The Tennessee Suicide Prevention Network (TSPN) has fielded several inquiries from the public regarding Netflix's popular series "13 Reasons Why," based on the novel by Jay Asher. This show's portrayal of death by suicide and the aftermath has aroused considerable controversy within the mental health community, especially those who work in the field of suicide prevention.
TSPN wishes to note that the portrayal of suicide in the mass media has been connected to increased incidents of suicide, especially if these portrayals are not accompanied by notices about available suicide prevention and/or mental health resources that viewers/readers can contact if they themselves are suicidal or severely depressed. This contagion effect has been documented as far back as the eighteenth century and confirmed by extensive research.
We believe that at the minimum, the series should include some reference to a suicide prevention/crisis intervention resource, such as the National Suicide Prevention Lifeline (1-800-273-TALK (8255) or the Crisis Text Line (text "TN" to 741741). The "Beyond the Reasons" companion series Netflix released alongside "13 Reasons Why" offers such information, but viewers must wait until after the show to see it.
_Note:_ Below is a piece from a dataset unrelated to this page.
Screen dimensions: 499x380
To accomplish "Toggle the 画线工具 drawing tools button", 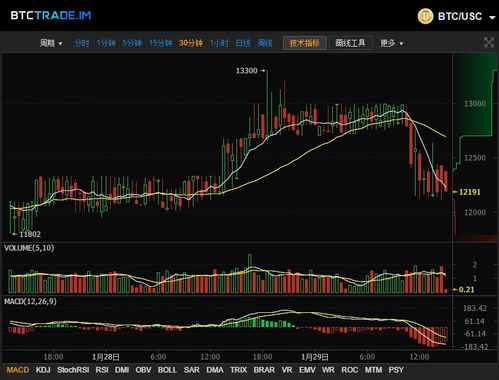I will coord(350,43).
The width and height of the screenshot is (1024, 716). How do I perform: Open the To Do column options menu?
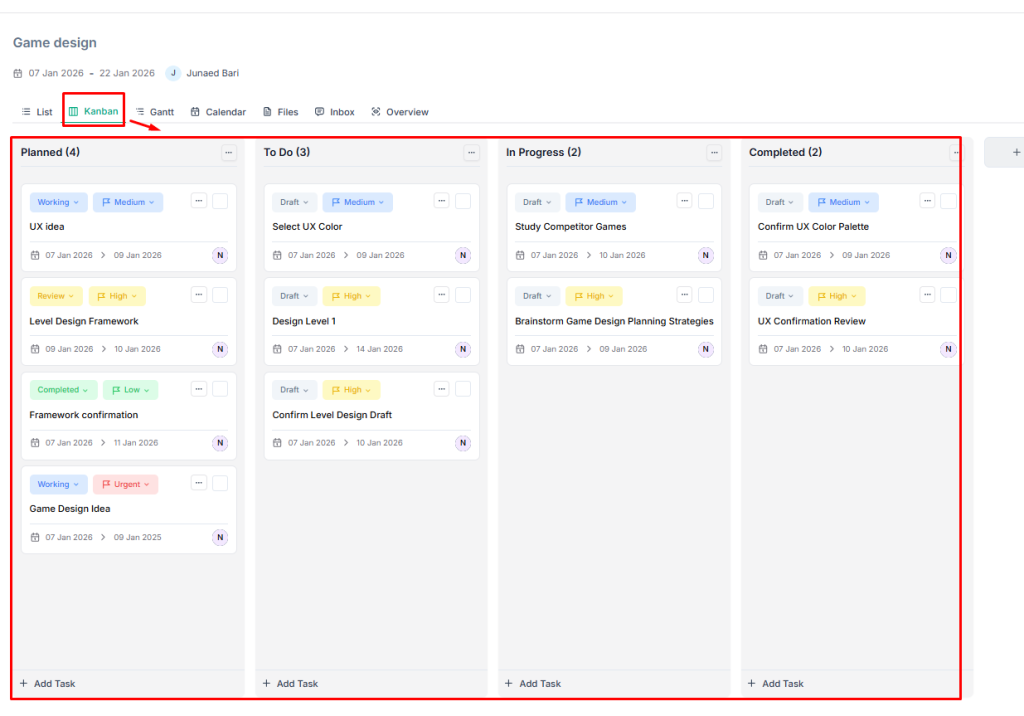pyautogui.click(x=471, y=153)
We also concur with other mental health experts that teenagers should not watch this show without a parent or guardian present. The show's depictions of suicide, sexual assault, and bullying could prove triggering, and some people with a history of mental illness or trauma may need to avoid it entirely as a result. However, its handling of issues commonly faced by teens (bullying, gossip, sexual activity, etc.) offers an opportunity for eye-opening dialogue that will encourage young people to come to the adults in their lives with their problems and experiences.
We also recommend that both adults and teens watching the series familiarize themselves with the warning signs of suicide (listed at http://tspn.org/warning-signs) so they can get help for themselves and those around them as needed.
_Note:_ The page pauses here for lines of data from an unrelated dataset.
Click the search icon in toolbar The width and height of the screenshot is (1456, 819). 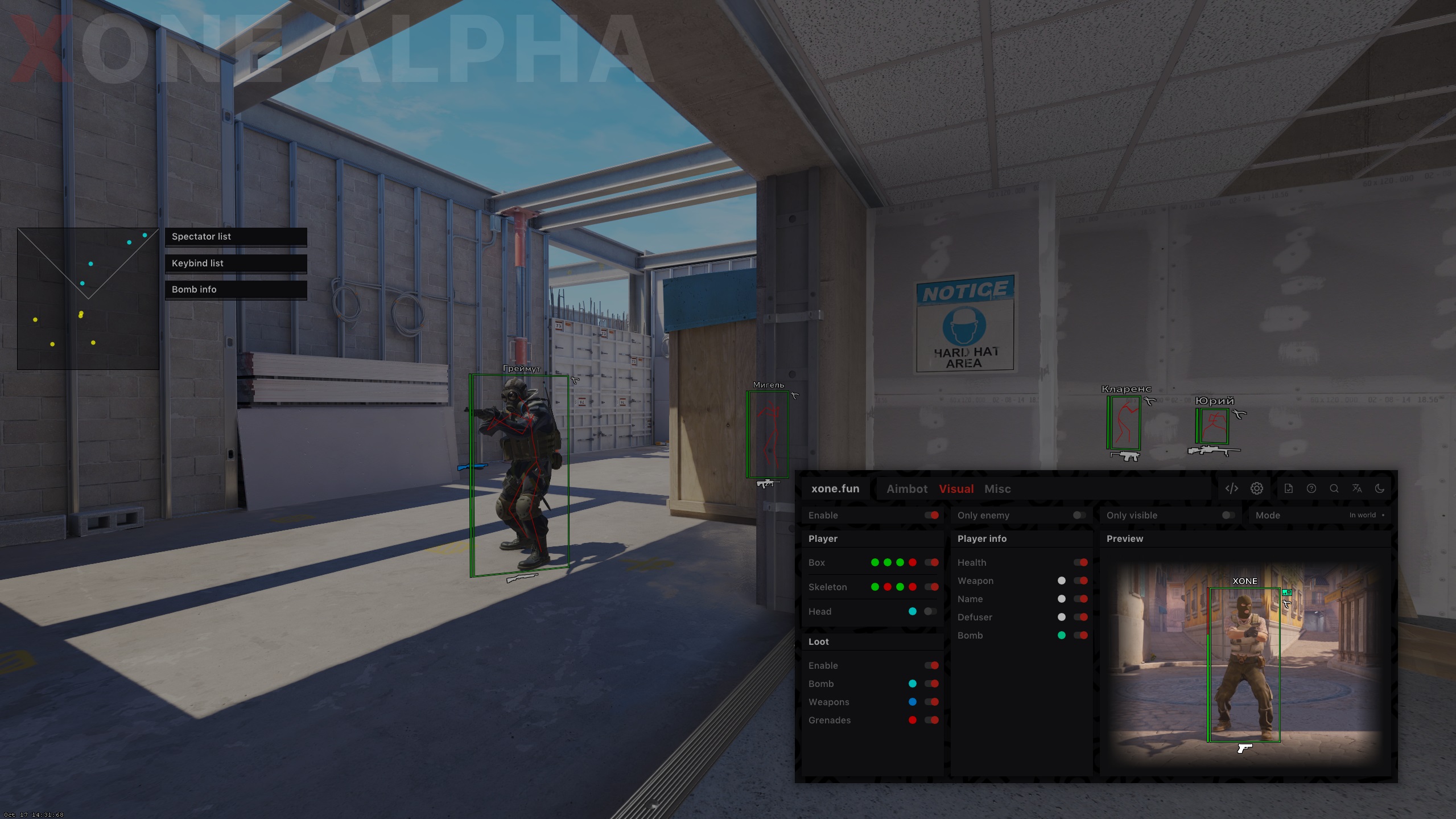click(1335, 488)
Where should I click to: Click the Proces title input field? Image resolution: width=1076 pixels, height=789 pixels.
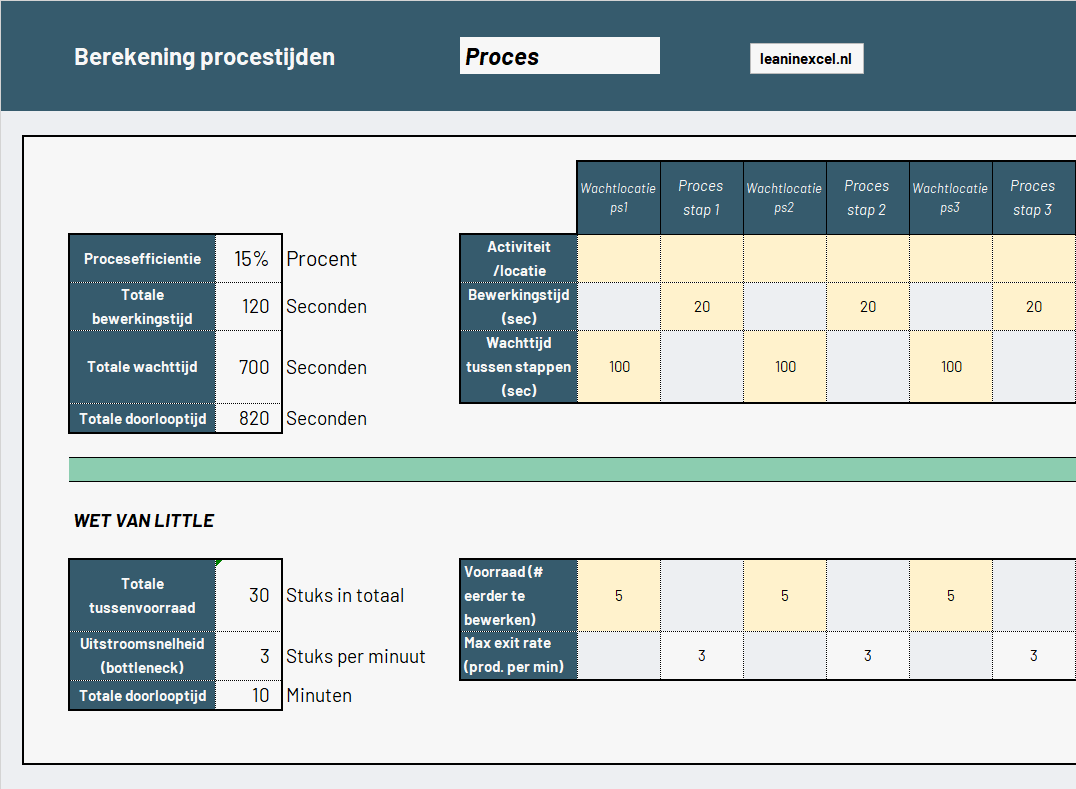click(x=559, y=55)
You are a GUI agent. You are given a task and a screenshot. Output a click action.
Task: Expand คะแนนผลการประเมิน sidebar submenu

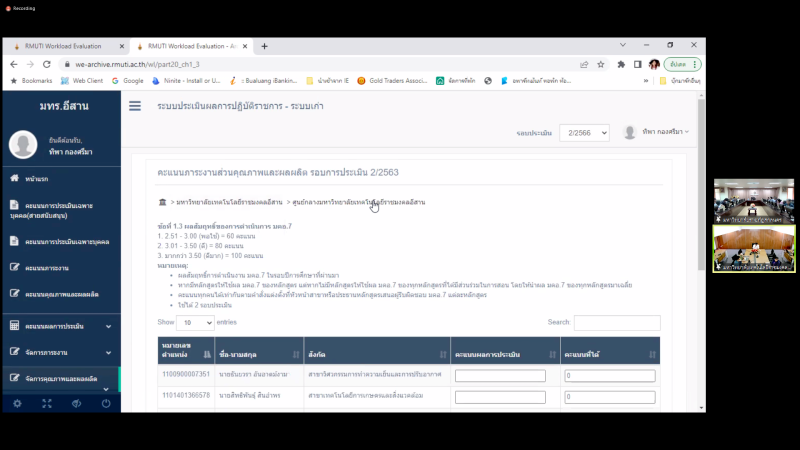(x=60, y=326)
Other points that should be noted:
- The experience the lead character, Hannah, had with her school counselor, is not typical. Most counselors and mental health professionals can provide help for life challenges and mental illness... and if the person you see first can't or won't help you, keep trying and keep talking until you find someone who can. Remember that hotlines like those listed above are options.
- While the series portrays several characters as having contributed to Hannah's death, in reality no one person can or should be blamed for a suicide. Mental illness is a factor in 90 percent of all suicides, and external factors usually cannot entirely explain why someone chooses to take his or her life. Many people experience bullying, assault, and other trauma without dying by suicide.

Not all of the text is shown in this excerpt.